Mailänder managed to continue his career uninterrupted after the war. As early as 1948 he was hired again as a civil servant before he finally retired as a government director in 1951. However, he retained various leading positions in associations, including from 1959 as (from 1949 to October 1959 deputy) chairman of the Paritätischer Wohlfahrtsverband . From 1947 he was a member of the main committee of the German Association for Public and Private Welfare (DV). He remained honorary director of the central management for foundations and institutions until 1956. Until 1959 he was editor of the Wanderer magazine .

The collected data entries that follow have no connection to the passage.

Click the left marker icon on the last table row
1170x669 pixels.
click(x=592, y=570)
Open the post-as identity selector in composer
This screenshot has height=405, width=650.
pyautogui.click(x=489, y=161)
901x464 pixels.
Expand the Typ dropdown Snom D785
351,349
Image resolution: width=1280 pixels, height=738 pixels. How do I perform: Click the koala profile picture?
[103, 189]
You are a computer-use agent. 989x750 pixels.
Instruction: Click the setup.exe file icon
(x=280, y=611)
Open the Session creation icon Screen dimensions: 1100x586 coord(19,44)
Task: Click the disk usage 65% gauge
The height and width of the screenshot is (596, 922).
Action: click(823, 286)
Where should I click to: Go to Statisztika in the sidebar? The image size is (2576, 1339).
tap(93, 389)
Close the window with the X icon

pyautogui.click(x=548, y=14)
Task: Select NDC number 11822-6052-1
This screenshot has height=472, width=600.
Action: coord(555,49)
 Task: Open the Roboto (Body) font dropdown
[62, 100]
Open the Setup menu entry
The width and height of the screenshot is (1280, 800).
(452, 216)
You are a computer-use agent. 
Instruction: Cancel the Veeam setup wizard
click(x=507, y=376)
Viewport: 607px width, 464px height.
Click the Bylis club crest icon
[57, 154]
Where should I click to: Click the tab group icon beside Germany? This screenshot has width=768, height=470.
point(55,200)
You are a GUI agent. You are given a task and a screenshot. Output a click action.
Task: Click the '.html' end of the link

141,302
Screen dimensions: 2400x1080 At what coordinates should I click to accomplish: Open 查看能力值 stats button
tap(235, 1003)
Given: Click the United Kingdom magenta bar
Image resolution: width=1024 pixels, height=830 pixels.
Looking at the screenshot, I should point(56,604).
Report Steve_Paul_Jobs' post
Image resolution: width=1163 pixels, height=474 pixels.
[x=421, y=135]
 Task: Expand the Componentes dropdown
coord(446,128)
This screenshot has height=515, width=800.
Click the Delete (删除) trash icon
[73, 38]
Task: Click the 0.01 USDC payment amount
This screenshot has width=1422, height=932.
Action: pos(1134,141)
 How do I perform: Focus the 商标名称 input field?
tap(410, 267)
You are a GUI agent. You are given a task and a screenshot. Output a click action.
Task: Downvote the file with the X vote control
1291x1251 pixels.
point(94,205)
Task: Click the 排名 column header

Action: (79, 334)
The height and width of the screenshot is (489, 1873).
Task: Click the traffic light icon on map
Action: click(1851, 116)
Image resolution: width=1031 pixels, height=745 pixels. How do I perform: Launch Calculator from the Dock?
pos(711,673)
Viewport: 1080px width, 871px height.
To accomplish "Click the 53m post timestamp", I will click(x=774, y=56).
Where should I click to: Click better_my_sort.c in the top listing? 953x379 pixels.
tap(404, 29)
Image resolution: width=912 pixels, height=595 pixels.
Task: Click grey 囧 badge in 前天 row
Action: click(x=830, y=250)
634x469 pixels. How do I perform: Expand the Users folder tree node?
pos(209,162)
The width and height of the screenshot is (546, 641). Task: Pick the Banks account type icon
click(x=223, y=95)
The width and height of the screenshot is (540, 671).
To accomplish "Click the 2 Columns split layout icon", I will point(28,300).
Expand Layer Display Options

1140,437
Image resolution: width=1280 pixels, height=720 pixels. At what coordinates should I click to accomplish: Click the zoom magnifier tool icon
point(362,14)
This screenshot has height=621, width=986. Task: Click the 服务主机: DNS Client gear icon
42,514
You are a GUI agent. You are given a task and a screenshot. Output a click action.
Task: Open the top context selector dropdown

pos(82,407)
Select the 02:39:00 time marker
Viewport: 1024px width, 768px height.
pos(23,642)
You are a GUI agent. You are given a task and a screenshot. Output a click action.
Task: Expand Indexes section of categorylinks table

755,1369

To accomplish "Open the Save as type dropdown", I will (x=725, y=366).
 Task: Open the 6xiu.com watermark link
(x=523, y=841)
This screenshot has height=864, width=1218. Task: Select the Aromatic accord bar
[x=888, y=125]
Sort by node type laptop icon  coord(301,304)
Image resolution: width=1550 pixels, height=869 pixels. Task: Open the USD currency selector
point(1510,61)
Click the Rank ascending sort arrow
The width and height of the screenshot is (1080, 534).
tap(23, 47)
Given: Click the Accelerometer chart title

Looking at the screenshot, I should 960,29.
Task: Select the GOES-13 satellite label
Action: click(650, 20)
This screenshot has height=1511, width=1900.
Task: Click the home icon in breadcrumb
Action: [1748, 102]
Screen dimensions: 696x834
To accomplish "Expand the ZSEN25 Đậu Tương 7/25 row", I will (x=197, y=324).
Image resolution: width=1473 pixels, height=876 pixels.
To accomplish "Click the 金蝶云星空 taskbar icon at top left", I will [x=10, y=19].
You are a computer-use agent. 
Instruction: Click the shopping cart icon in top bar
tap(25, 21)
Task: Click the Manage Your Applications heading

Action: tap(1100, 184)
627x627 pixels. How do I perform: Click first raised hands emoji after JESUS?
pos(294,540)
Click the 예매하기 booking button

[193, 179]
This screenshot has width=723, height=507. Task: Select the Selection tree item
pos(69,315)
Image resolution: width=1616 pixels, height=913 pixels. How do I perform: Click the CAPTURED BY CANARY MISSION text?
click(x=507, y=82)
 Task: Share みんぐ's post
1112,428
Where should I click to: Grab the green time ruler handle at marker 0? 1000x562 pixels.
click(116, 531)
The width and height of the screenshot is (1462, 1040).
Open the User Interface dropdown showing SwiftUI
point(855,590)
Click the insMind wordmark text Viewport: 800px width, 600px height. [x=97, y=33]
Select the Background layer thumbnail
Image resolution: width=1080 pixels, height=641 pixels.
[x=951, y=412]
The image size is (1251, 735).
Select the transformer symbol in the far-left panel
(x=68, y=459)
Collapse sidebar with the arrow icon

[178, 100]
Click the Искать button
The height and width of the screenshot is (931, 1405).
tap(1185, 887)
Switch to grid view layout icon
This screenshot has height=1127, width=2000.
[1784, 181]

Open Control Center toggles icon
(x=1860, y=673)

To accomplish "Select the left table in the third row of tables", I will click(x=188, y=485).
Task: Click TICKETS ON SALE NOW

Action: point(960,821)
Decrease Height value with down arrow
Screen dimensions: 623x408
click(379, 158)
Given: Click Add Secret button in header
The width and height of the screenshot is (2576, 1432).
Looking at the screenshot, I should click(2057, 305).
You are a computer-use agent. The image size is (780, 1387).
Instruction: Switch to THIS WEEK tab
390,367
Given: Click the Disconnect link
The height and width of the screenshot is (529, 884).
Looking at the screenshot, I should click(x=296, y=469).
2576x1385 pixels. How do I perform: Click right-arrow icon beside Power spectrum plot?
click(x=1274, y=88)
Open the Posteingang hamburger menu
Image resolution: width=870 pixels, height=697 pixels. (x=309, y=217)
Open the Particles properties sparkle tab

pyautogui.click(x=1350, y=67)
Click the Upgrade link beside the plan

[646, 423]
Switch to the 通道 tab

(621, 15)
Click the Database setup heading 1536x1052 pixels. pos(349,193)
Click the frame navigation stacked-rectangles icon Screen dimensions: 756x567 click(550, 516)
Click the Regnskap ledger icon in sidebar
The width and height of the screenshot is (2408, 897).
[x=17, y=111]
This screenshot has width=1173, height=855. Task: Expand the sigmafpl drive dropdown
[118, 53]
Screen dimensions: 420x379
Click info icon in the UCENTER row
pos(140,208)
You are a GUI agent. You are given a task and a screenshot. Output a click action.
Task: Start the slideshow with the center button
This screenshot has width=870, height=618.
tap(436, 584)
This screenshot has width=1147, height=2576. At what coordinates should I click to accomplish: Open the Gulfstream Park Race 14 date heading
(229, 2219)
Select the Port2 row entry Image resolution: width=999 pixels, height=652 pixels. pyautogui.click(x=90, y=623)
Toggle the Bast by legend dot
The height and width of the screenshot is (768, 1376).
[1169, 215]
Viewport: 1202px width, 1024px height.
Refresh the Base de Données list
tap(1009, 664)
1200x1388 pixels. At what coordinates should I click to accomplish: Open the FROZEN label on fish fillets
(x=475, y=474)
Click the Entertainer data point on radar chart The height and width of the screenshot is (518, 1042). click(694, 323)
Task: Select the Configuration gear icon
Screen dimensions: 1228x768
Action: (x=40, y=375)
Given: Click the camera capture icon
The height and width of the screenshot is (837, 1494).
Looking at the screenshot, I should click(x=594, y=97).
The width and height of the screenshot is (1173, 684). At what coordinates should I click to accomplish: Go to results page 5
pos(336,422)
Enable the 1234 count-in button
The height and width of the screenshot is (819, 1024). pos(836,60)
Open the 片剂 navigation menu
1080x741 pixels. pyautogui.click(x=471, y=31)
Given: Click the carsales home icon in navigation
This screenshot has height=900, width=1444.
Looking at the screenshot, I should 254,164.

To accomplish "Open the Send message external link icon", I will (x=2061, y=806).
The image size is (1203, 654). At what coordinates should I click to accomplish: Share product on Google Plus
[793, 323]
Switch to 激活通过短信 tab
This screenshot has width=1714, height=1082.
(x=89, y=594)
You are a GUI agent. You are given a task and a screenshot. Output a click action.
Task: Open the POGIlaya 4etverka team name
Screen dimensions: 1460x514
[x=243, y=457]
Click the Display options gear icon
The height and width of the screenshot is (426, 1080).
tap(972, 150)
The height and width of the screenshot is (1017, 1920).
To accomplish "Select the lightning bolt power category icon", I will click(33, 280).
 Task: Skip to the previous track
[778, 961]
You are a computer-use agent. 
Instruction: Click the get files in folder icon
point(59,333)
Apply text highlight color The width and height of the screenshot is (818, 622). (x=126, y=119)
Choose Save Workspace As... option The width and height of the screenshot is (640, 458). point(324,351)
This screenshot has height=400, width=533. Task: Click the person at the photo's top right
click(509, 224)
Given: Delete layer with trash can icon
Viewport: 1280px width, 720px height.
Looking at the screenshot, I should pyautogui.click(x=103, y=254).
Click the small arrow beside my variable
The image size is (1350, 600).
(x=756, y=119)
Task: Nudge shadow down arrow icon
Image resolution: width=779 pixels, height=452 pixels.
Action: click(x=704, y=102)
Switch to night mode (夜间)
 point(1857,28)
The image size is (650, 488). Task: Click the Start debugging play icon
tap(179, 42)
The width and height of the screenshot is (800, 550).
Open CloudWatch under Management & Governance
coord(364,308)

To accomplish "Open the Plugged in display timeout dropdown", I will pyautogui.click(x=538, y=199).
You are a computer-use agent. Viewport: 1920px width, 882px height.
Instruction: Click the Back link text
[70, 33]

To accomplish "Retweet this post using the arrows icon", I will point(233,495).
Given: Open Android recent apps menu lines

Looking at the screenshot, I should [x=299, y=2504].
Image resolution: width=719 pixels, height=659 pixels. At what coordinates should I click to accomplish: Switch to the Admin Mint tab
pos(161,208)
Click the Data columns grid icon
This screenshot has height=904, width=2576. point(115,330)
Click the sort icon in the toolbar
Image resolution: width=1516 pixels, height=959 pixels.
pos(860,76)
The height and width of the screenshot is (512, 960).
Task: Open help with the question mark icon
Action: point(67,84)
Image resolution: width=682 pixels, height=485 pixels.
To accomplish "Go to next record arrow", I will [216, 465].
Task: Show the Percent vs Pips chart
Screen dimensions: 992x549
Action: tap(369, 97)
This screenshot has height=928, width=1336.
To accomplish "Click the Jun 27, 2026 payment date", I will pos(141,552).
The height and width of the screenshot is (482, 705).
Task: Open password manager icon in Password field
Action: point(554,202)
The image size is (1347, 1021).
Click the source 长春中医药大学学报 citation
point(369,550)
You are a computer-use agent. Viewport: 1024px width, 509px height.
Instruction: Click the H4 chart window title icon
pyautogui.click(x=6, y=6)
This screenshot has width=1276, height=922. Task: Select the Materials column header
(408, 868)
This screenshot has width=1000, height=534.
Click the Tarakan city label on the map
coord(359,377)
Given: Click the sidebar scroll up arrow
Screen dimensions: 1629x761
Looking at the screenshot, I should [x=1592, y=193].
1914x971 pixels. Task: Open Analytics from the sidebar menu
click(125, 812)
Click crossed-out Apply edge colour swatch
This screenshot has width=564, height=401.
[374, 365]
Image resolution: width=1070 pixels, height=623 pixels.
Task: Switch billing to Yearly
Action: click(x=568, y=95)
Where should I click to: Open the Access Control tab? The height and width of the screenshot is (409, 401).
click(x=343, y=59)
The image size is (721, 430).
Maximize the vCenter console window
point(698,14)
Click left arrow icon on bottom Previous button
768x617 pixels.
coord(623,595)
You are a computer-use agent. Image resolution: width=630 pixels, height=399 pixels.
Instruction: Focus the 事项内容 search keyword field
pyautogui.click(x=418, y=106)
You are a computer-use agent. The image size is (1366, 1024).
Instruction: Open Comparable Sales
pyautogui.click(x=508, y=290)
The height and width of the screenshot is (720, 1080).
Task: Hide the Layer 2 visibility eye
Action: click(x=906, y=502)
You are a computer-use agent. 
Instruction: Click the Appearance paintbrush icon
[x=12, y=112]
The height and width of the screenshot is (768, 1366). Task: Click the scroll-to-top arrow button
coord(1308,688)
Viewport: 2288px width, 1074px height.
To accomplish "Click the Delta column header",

Milanese was honored many times and in 1952 was awarded the Federal Cross of Merit, 1st class . In 1958 a retirement home in Stuttgart was named after him. In 1960, shortly before his death, he received from the hands of the Federal President Heinrich Lubke the Large Federal Cross of Merit . Karl Mailänder died in 1960.

literature

Web links

Karl Mailänder
Link to the picture

(Please note copyrights )

Individual evidence

  1. a b c d e Max Rehm: Karl Mailänder in memory. In: Blätter der Wohlfahrtspflege , vol. 114, Stuttgart 1967, pp. 96-100.
  2. Klee: The personal dictionary for the Third Reich. P. 388. Max Rehm ( Karl Mailänder zum Gedächtnis ) gives June 11, 1960 as the date of death .
  3. From the grounds of the Spruchkammer dated January 5, 1948. Quoted from: Stingele: Karl Mailänder. P. 96
  4. a b c d e Thomas Stoeckle: Grafeneck 1940. The eutnanasia crimes in southwest Germany. Silberburg-Verlag, Tübingen 2002, ISBN 3-87407-507-9 .
  5. a b c d e f Stingele: Karl Mailänder.
  6. The letter is printed in facsimile by Wolfgang Ayaß : Homeless in National Socialism. Booklet accompanying the traveling exhibition of the Federal Association of Homeless Aid. Bielefeld 2007, p. 34f.
  7. Quoted from Klee: Das Personenlexikon zum Third Reich. P. 387
  8. ^ A b Matthias Willing: The Preservation Act (1918-1967). A legal historical study on the history of German welfare. Mohr Siebeck, Tübingen 2003, p. 176
  9. a b c d Klee: The dictionary of persons on the Third Reich. P. 387f.
  10. Decree on the reorganization of the welfare system, in particular the home education of November 7, 1938, file number IX 1418. Main State Archives Stuttgart, E 151/09 Bü 442 ( digitized ).
  11. ^ Karl Mailänder: The implementation of welfare education in Württemberg during the war. In: Blätter der Wohlfahrtspflege, 2/1942, p. 9ff. Quoted from: Stingele: Karl Mailänder. P. 91.
  12. Sign of the times: 7./8. October 1959 on the website of the German Paritätischer Wohlfahrtsverband.
  13. a b Anne-Dore Stein: The scientification of the social Wilhelm Polligkeit between individual care and population policy under National Socialism , Perspectives of Critical Social Work Vol. 4, Verlag für Sozialwissenschaften, Wiesbaden 2009, ISBN 978-3-531-16614-8 , p. 320.
  14. ^ Obituary on the website of the German Parity Welfare Association.